*Work order*: Output all of the data exactly as it appears, but leave out any pictures it contains.

----

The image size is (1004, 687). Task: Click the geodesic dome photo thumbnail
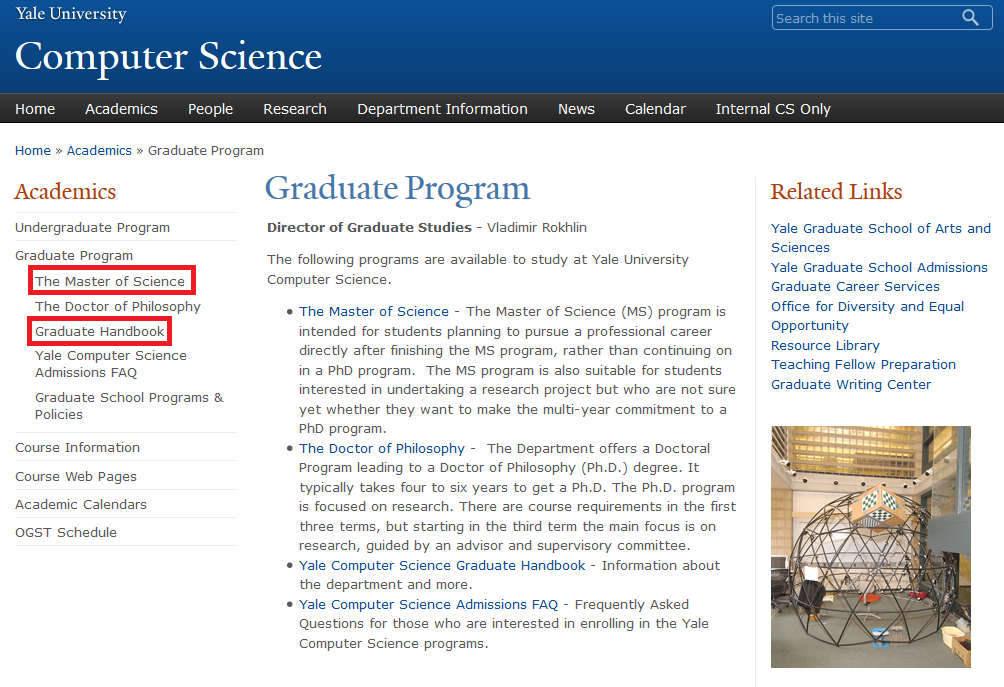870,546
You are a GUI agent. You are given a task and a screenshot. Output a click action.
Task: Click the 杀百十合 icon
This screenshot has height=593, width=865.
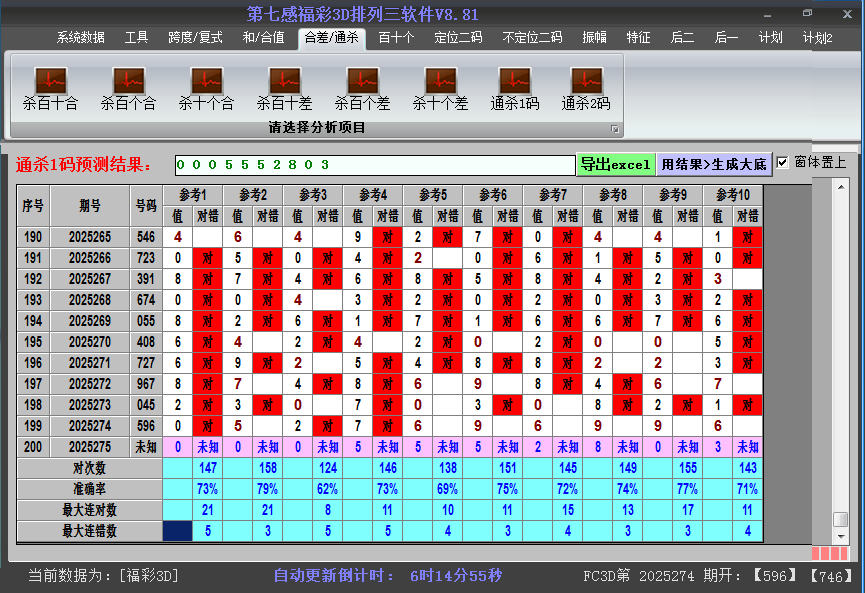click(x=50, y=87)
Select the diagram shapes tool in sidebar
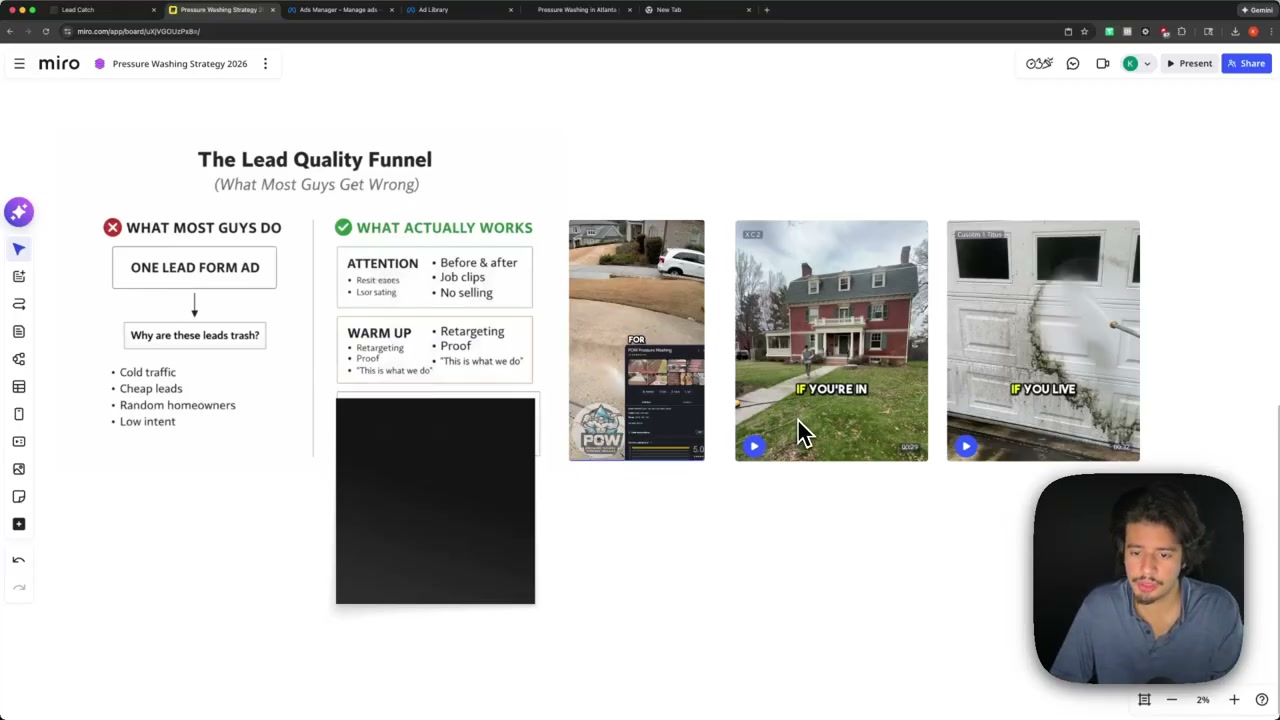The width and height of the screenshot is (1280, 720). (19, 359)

----

*Reply*:
The image size is (1004, 687). Task: Click the geodesic dome photo thumbnail
870,546
You are a GUI agent. You are given a task and a screenshot. Output a click action.
Task: Click the 杀百十合 icon
This screenshot has height=593, width=865.
click(x=50, y=87)
Select the diagram shapes tool in sidebar
The width and height of the screenshot is (1280, 720). (19, 359)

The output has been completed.